Material to process:
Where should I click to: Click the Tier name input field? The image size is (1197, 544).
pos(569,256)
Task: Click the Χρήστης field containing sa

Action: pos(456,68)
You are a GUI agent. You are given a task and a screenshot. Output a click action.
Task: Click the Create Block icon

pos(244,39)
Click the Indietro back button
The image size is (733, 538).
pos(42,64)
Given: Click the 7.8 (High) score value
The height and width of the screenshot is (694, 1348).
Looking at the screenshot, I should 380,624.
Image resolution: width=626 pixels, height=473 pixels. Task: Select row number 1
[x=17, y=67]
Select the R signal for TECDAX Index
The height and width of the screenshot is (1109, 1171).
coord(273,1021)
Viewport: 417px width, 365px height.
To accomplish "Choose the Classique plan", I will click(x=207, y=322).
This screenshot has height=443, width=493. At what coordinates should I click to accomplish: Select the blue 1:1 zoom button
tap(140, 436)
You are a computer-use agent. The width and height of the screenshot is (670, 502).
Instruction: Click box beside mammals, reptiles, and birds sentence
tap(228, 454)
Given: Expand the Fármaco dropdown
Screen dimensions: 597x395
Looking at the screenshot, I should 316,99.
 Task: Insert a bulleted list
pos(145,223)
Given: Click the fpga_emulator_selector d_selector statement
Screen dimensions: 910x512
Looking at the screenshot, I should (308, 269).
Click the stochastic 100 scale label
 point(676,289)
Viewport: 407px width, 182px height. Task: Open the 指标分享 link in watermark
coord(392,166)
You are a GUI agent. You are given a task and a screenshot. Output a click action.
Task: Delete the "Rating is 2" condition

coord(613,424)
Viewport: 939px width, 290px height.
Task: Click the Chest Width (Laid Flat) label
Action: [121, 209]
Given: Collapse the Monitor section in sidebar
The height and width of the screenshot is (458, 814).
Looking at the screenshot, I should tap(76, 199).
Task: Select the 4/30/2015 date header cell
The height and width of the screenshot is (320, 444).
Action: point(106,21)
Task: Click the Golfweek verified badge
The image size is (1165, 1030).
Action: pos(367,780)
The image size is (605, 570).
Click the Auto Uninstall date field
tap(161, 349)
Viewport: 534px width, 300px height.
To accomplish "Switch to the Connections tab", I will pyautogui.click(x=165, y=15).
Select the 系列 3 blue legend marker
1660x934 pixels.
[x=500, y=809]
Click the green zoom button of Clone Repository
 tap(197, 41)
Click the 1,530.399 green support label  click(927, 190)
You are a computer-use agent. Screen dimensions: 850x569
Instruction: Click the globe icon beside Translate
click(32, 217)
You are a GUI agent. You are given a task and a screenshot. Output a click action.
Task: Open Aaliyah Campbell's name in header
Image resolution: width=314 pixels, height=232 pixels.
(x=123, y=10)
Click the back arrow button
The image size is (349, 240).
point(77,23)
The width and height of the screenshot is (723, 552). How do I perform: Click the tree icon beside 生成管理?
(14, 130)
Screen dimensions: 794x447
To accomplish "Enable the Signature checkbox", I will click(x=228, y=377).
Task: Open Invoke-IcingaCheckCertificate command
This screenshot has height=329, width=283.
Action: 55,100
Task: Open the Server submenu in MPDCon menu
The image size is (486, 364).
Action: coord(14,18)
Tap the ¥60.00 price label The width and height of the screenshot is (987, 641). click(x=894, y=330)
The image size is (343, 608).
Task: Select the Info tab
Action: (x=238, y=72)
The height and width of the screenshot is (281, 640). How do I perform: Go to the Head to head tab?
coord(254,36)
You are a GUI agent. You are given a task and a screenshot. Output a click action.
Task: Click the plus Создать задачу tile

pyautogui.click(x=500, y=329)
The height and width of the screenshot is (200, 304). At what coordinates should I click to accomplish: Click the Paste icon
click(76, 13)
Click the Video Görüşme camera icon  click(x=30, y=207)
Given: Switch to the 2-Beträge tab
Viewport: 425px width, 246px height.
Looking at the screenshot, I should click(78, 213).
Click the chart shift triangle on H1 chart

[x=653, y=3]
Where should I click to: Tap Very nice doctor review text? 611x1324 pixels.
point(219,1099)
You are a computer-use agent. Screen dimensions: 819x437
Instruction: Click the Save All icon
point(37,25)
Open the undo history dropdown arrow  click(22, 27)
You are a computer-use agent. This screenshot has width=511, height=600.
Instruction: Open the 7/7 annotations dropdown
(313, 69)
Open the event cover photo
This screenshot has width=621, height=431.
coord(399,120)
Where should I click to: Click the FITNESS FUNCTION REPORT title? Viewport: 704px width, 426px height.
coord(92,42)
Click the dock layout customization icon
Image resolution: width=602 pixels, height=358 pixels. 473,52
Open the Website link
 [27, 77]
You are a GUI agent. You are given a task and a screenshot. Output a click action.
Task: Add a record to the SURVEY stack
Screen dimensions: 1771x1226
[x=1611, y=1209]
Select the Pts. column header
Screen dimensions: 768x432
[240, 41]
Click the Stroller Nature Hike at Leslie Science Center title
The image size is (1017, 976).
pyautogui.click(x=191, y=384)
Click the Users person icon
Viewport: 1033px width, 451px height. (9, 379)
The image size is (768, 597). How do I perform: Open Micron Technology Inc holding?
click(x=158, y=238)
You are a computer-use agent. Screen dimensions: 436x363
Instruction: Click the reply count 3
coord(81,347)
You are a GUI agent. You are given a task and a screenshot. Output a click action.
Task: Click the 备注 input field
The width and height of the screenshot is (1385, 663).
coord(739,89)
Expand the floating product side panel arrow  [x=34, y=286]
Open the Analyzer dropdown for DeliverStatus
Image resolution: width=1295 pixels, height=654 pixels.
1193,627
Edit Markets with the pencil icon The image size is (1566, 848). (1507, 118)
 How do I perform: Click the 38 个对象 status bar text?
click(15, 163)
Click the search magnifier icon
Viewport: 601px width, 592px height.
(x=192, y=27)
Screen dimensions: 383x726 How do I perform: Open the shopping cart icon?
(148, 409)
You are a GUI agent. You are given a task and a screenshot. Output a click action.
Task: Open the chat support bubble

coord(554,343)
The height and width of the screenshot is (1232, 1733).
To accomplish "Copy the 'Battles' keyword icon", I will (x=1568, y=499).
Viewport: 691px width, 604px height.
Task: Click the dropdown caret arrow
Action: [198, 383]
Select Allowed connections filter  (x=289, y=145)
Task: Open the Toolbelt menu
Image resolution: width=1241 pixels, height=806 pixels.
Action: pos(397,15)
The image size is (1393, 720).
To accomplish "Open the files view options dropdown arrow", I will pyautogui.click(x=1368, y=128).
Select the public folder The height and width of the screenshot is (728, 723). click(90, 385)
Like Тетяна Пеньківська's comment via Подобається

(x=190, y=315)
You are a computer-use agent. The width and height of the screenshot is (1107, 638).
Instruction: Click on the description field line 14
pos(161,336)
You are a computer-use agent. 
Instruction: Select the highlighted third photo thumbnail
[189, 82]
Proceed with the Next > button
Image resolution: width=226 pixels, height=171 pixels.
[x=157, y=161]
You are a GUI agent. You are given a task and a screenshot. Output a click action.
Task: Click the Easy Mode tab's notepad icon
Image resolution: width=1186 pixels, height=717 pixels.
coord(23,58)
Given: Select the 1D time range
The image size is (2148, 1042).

What to do: Give an exact transcription of all the material.

Task result:
Where should I click to: Click the Tier name input field? The image size is (1197, 544).
pos(569,256)
Task: Click the Χρήστης field containing sa

Action: pos(456,68)
You are a GUI agent. You are given a task and a screenshot. Output a click action.
Task: Click the Create Block icon

pos(244,39)
Click the Indietro back button
The image size is (733, 538).
pos(42,64)
Given: Click the 7.8 (High) score value
The height and width of the screenshot is (694, 1348).
Looking at the screenshot, I should 380,624.
Image resolution: width=626 pixels, height=473 pixels. Task: Select row number 1
[x=17, y=67]
Select the R signal for TECDAX Index
The height and width of the screenshot is (1109, 1171).
coord(273,1021)
Viewport: 417px width, 365px height.
To accomplish "Choose the Classique plan", I will click(x=207, y=322).
This screenshot has height=443, width=493. At what coordinates should I click to accomplish: Select the blue 1:1 zoom button
tap(140, 436)
You are a computer-use agent. The width and height of the screenshot is (670, 502).
Instruction: Click box beside mammals, reptiles, and birds sentence
tap(228, 454)
Given: Expand the Fármaco dropdown
Screen dimensions: 597x395
Looking at the screenshot, I should 316,99.
 Task: Insert a bulleted list
pos(145,223)
Given: Click the fpga_emulator_selector d_selector statement
Screen dimensions: 910x512
Looking at the screenshot, I should (308, 269).
Click the stochastic 100 scale label
 point(676,289)
Viewport: 407px width, 182px height. Task: Open the 指标分享 link in watermark
coord(392,166)
You are a GUI agent. You are given a task and a screenshot. Output a click action.
Task: Delete the "Rating is 2" condition

coord(613,424)
Viewport: 939px width, 290px height.
Task: Click the Chest Width (Laid Flat) label
Action: [121, 209]
Given: Collapse the Monitor section in sidebar
The height and width of the screenshot is (458, 814).
Looking at the screenshot, I should tap(76, 199).
Task: Select the 4/30/2015 date header cell
The height and width of the screenshot is (320, 444).
Action: point(106,21)
Task: Click the Golfweek verified badge
The image size is (1165, 1030).
Action: pos(367,780)
The image size is (605, 570).
Click the Auto Uninstall date field
tap(161, 349)
Viewport: 534px width, 300px height.
To accomplish "Switch to the Connections tab", I will pyautogui.click(x=165, y=15).
Select the 系列 3 blue legend marker
1660x934 pixels.
[x=500, y=809]
Click the green zoom button of Clone Repository
 tap(197, 41)
Click the 1,530.399 green support label  click(927, 190)
You are a computer-use agent. Screen dimensions: 850x569
Instruction: Click the globe icon beside Translate
click(32, 217)
You are a GUI agent. You are given a task and a screenshot. Output a click action.
Task: Open Aaliyah Campbell's name in header
Image resolution: width=314 pixels, height=232 pixels.
(x=123, y=10)
Click the back arrow button
The image size is (349, 240).
point(77,23)
The width and height of the screenshot is (723, 552). How do I perform: Click the tree icon beside 生成管理?
(14, 130)
Screen dimensions: 794x447
To accomplish "Enable the Signature checkbox", I will click(x=228, y=377).
Task: Open Invoke-IcingaCheckCertificate command
This screenshot has height=329, width=283.
Action: 55,100
Task: Open the Server submenu in MPDCon menu
The image size is (486, 364).
Action: coord(14,18)
Tap the ¥60.00 price label The width and height of the screenshot is (987, 641). click(x=894, y=330)
The image size is (343, 608).
Task: Select the Info tab
Action: (x=238, y=72)
The height and width of the screenshot is (281, 640). How do I perform: Go to the Head to head tab?
coord(254,36)
You are a GUI agent. You are given a task and a screenshot. Output a click action.
Task: Click the plus Создать задачу tile

pyautogui.click(x=500, y=329)
The height and width of the screenshot is (200, 304). At what coordinates should I click to accomplish: Click the Paste icon
click(76, 13)
Click the Video Görüşme camera icon  click(x=30, y=207)
Given: Switch to the 2-Beträge tab
Viewport: 425px width, 246px height.
Looking at the screenshot, I should click(78, 213).
Click the chart shift triangle on H1 chart

[x=653, y=3]
Where should I click to: Tap Very nice doctor review text? 611x1324 pixels.
point(219,1099)
You are a computer-use agent. Screen dimensions: 819x437
Instruction: Click the Save All icon
point(37,25)
Open the undo history dropdown arrow  click(22, 27)
You are a computer-use agent. This screenshot has width=511, height=600.
Instruction: Open the 7/7 annotations dropdown
(313, 69)
Open the event cover photo
This screenshot has width=621, height=431.
coord(399,120)
Where should I click to: Click the FITNESS FUNCTION REPORT title? Viewport: 704px width, 426px height.
coord(92,42)
Click the dock layout customization icon
Image resolution: width=602 pixels, height=358 pixels. 473,52
Open the Website link
 [27, 77]
You are a GUI agent. You are given a task and a screenshot. Output a click action.
Task: Add a record to the SURVEY stack
Screen dimensions: 1771x1226
[x=1611, y=1209]
Select the Pts. column header
Screen dimensions: 768x432
[240, 41]
Click the Stroller Nature Hike at Leslie Science Center title
The image size is (1017, 976).
pyautogui.click(x=191, y=384)
Click the Users person icon
Viewport: 1033px width, 451px height. (9, 379)
The image size is (768, 597). How do I perform: Open Micron Technology Inc holding?
click(x=158, y=238)
You are a computer-use agent. Screen dimensions: 436x363
Instruction: Click the reply count 3
coord(81,347)
You are a GUI agent. You are given a task and a screenshot. Output a click action.
Task: Click the 备注 input field
The width and height of the screenshot is (1385, 663).
coord(739,89)
Expand the floating product side panel arrow  [x=34, y=286]
Open the Analyzer dropdown for DeliverStatus
Image resolution: width=1295 pixels, height=654 pixels.
1193,627
Edit Markets with the pencil icon The image size is (1566, 848). (1507, 118)
 How do I perform: Click the 38 个对象 status bar text?
click(15, 163)
Click the search magnifier icon
Viewport: 601px width, 592px height.
(x=192, y=27)
Screen dimensions: 383x726 How do I perform: Open the shopping cart icon?
(148, 409)
You are a GUI agent. You are given a task and a screenshot. Output a click action.
Task: Open the chat support bubble

coord(554,343)
The height and width of the screenshot is (1232, 1733).
To accomplish "Copy the 'Battles' keyword icon", I will (x=1568, y=499).
Viewport: 691px width, 604px height.
Task: Click the dropdown caret arrow
Action: [198, 383]
Select Allowed connections filter  (x=289, y=145)
Task: Open the Toolbelt menu
Image resolution: width=1241 pixels, height=806 pixels.
Action: pos(397,15)
The image size is (1393, 720).
To accomplish "Open the files view options dropdown arrow", I will pyautogui.click(x=1368, y=128).
Select the public folder The height and width of the screenshot is (728, 723). click(90, 385)
Like Тетяна Пеньківська's comment via Подобається

(x=190, y=315)
You are a computer-use agent. The width and height of the screenshot is (1107, 638).
Instruction: Click on the description field line 14
pos(161,336)
You are a computer-use agent. 
Instruction: Select the highlighted third photo thumbnail
[189, 82]
Proceed with the Next > button
Image resolution: width=226 pixels, height=171 pixels.
[x=157, y=161]
You are a GUI agent. You are given a task and a screenshot. Output a click action.
Task: Click the Easy Mode tab's notepad icon
Image resolution: width=1186 pixels, height=717 pixels.
coord(23,58)
Given: Select the 1D time range
The image size is (2148, 1042).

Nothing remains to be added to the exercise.